If we use our threadpool implementation from project 5, how should we manage the futures returned?
The future abstraction assumes that a concurrent activity has a result that is either used somewhere later in the program, or where the progress of the program depends on the future having completed.

In a network server, this assumption isn't usually true, except for special applications such as perhaps an internal monitoring/diagnostics system that would record the time it took to serve a client. On the contrary, one is usually interested in making sure that all resources allocated while serving one client are deallocated. The fewer such resources, the simpler this job.

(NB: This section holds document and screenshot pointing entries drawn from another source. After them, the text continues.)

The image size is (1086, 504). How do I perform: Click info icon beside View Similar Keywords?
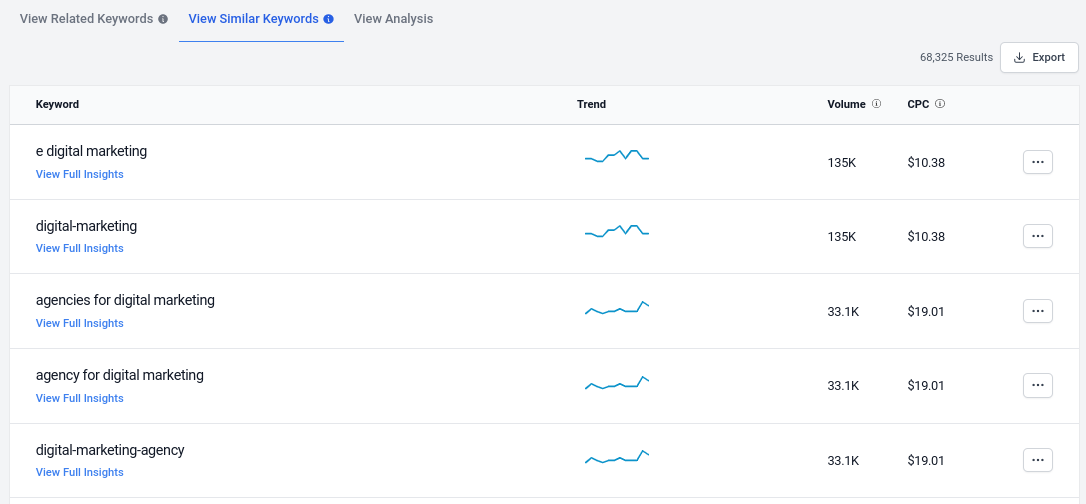328,19
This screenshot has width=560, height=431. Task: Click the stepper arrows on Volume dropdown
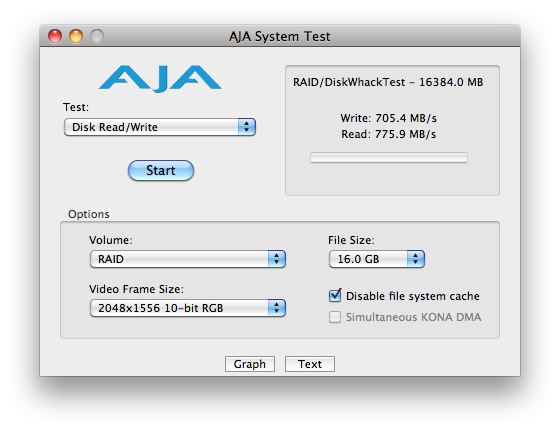[276, 259]
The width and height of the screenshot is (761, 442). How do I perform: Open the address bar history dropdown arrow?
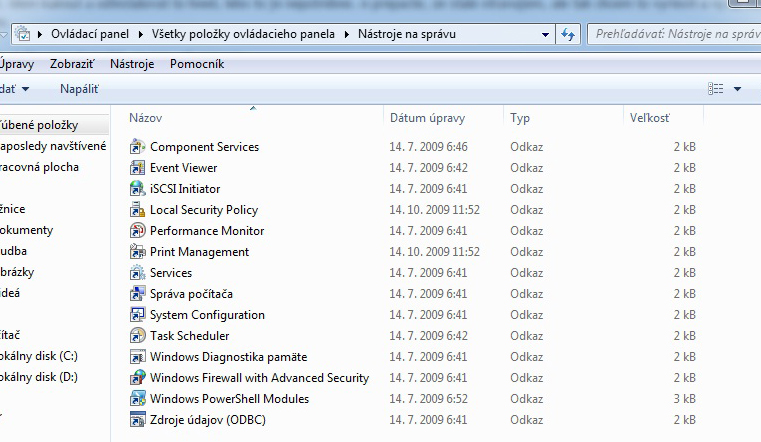tap(545, 34)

For this reason, consider extending the thread pool interface such that tasks can be submitted to the pool that don't return futures on which the user would have to call future_free(). Instead, the corresponding internal objects are deallocated by the thread pool as soon as the task has been processed. Note the analogy to pthread_detach()/pthread_join().
How does the query string syntax work?
If a web page contains a form such as this one:

Enter callback:

which uses this HTML:
```
<form method="get" action="http://cs3214.cs.vt.edu:9011/loadavg">
                    <input name="nocallback" value="false" type="hidden"></input>
    Enter callback: <input name="callback"></input>
                    <input type="submit"></input>
</form>
```
then when the user clicks 'Submit', the browser will bundle up the form data as a series of argument=value pairs that occur in the query string (after the ?) of the request. Try it out. For more information, see here and here. If additional arguments are provided, servers usually ignore them. This provides for greater robustness when the assumptions made in the created HTML form page and on the server have diverged. For instance, users may have created HTML pages before a particular field was deprecated,
Which functions can I use to parse the query string?
strtok_r() is a possible function to parse, as shown in queryparsing.c
The test harness times out, even though I can start my server just fine on the command line.
The test harness will create a TCP connection to your server, but will close it without sending anything (no HTTP request), just to test whether your server started successfully. Tests will start subsequently if this connection was successful. If you server crashes because a client closes a connection without sending anything - which it mustn't - you may experience this situation for all tests. Recall that read() return 0 signals a connection having been closed by the peer.